Not all shareholders are perfectly happy with Naspers at the moment, which made the group’s AGM on Friday a livelier affair than usual, even if the voting on all important issues was, as always, determined before the meeting.
Asset managers at Old Mutual took the unusual step last week of announcing before the meeting that they would be voting against one or more of the three resolutions dealing with the policies of the remuneration of Naspers’s executive management. Their main gripe is that the executive share incentive scheme is still largely based on the performance of the Naspers share price, rather than on specific goals and performance indicators based on the performance of the company itself.
It is bound to be a touchy issue for Naspers executives given the historic story of the remuneration package offered to Koos Bekker (now chairman of Naspers) when he first joined Naspers as chief executive in 1997. His remuneration was unique in that he received no salary, but negotiated a generous amount of share options to be exercised at different prices and dates.
Bekker could afford to work for “free” as he was already a millionaire at the time after the quick success of M-Net, a company he founded with the help of Naspers. The sharp rise in the Naspers share price from R17.50 at the time of its listing in 1994 to the current R3 419 made Bekker a multi-billionaire.
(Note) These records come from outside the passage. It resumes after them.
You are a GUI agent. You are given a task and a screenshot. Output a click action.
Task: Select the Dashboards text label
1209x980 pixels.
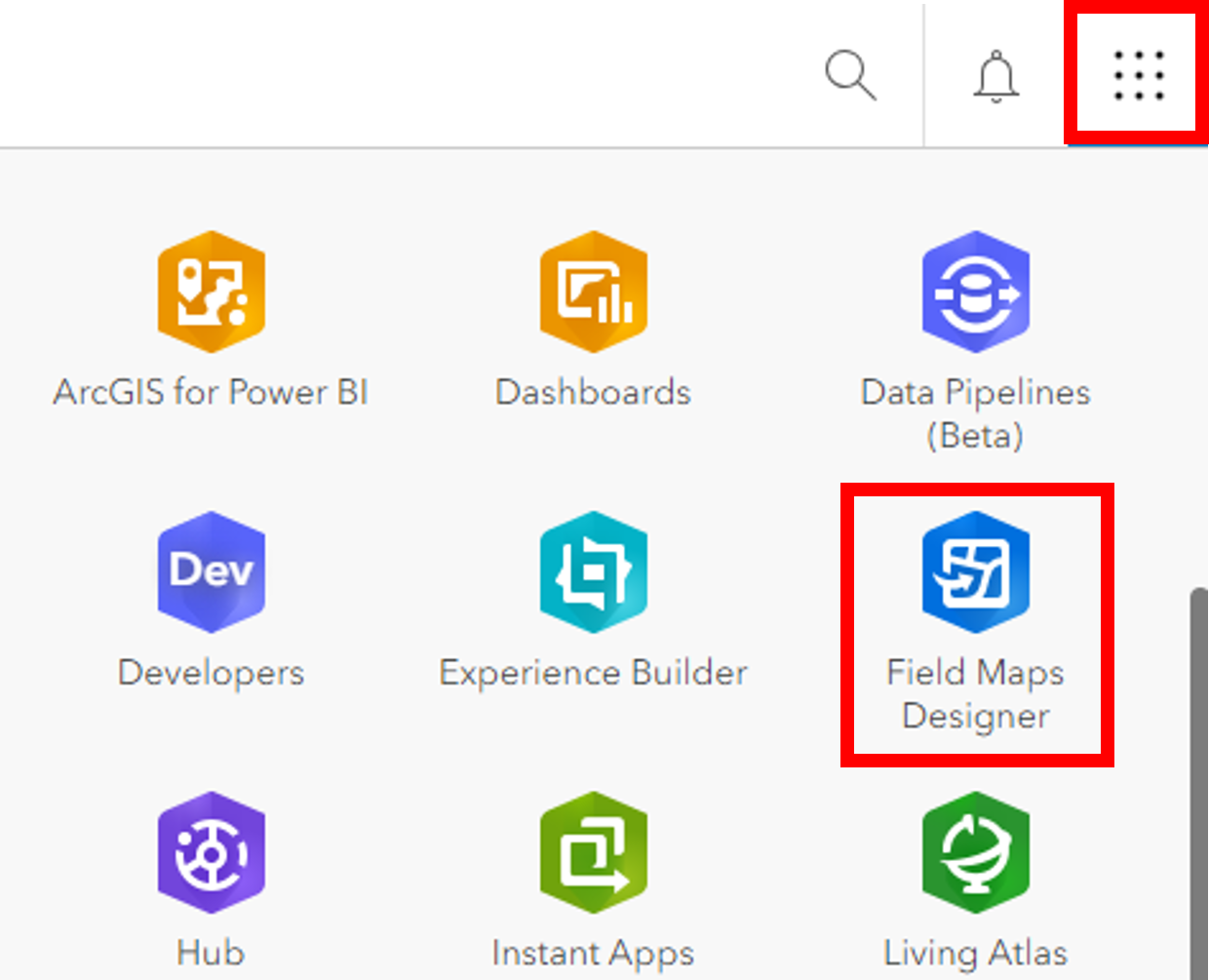[593, 392]
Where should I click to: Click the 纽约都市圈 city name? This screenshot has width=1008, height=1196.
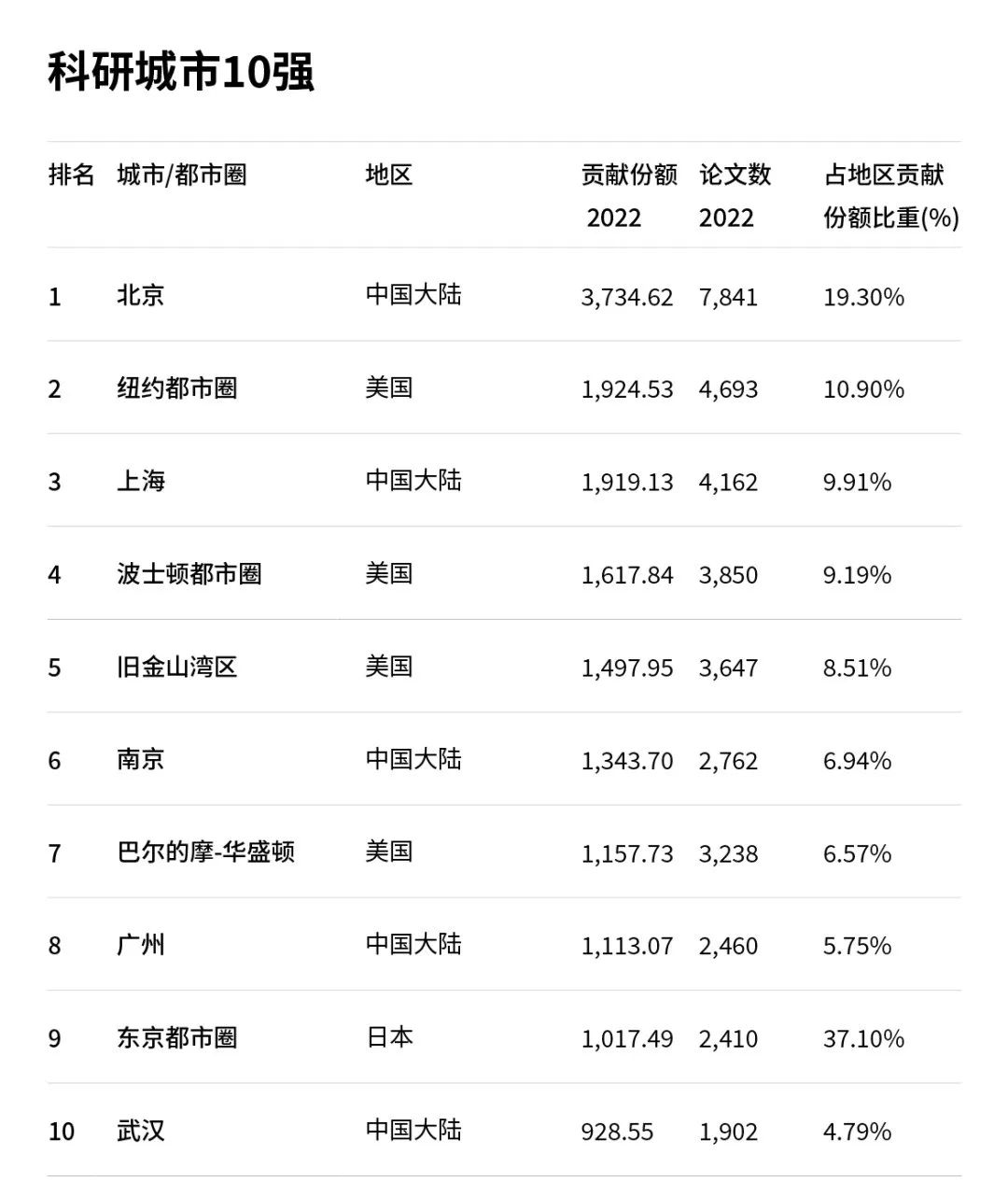pyautogui.click(x=177, y=388)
Forbes estimates his net worth at US$2.3-billion at current share prices.
Back then, shareholders were the last to complain about executive salaries and managers’ share options as they enjoyed the ride to wealth as well.
Management reiterated at Friday’s meeting that Naspers has grown from a publisher of newspapers and magazines a few decades ago to one of the biggest global consumer Internet companies in the world.
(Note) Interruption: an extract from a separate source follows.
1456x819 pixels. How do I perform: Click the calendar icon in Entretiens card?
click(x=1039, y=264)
“Naspers is now one of the world’s top 10 Internet companies by market capitalisation, with around a fifth of the people on the planet using our products and services,” Naspers announced to the shareholders packed into Cape Town’s International Convention Centre a few blocks away from the Naspers head office.
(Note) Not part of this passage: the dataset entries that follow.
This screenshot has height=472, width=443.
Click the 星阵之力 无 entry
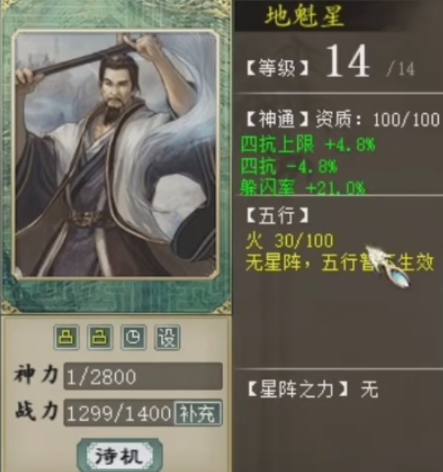[313, 389]
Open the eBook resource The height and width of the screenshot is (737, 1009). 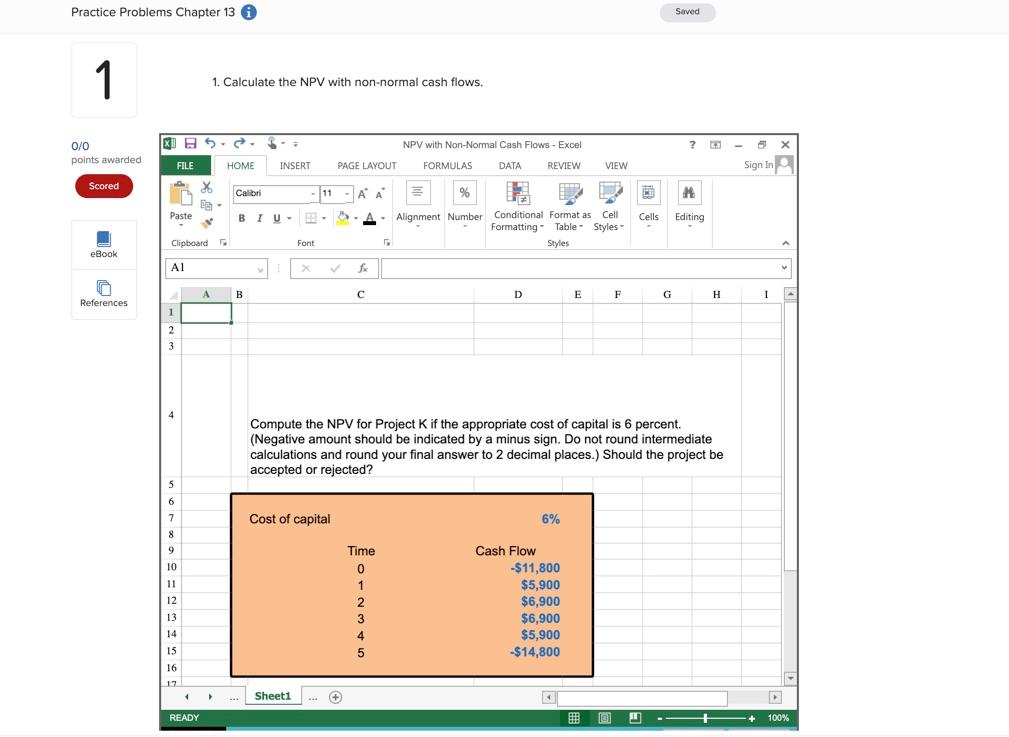coord(104,244)
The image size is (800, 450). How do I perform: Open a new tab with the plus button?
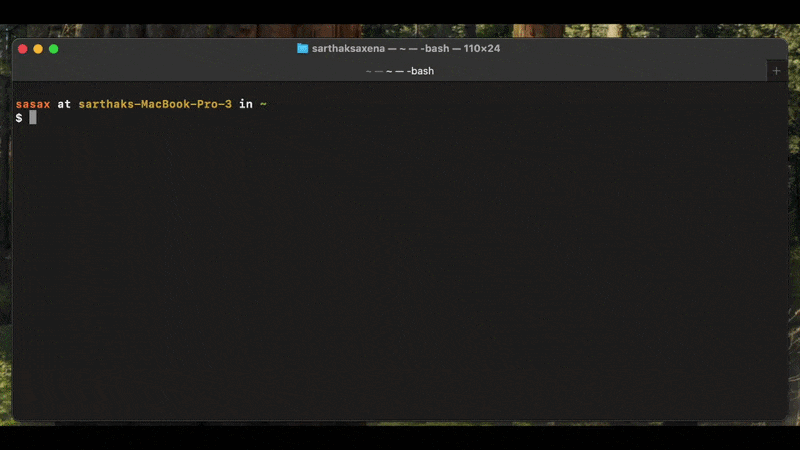click(x=776, y=71)
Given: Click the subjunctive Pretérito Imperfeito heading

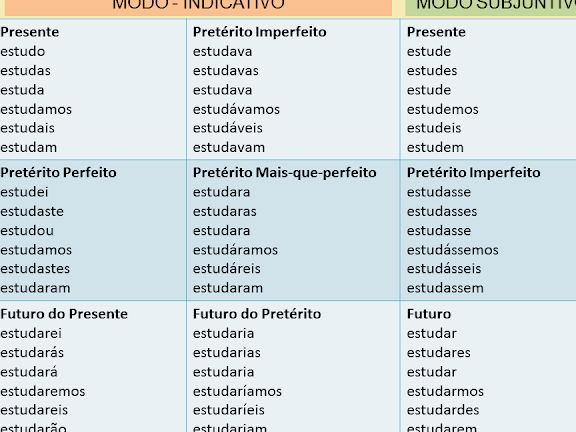Looking at the screenshot, I should [x=474, y=173].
Demanded a better explanation
Despite the astounding growth, shareholders began to realise that the bulk of the increase in the Naspers share price and its executives’ wealth was as a result of the strong increase in the value of Tencent rather than managers’ hard work and strategic decisions — and demanded a better explanation of executive salaries.
In addition, the corporate world in general and the investment community in particular are much more aware of corporate governance and ethics with the rise of environment, social and governance (ESG) issues.
Rob Lewenson, head of ESG engagement at Old Mutual, says Old Mutual has engaged with Naspers regularly since it first raised its concerns about the conditions under which Naspers alloted shares and share options at its 2017 annual general meeting.
Lewenson said that Naspers has made changes to the remuneration policy of senior management and directors over time, but that the biggest part of executive remuneration is still based on the performance of the share price.
“As disclosed in the remuneration report tabled at the AGM, share awards based on performance measurements will only account for 45% of the total long-term incentives awarded from the 2020 financial year,” says Lewenson.
“Every share issued in terms of the remuneration policy should be based on this performance measurement.”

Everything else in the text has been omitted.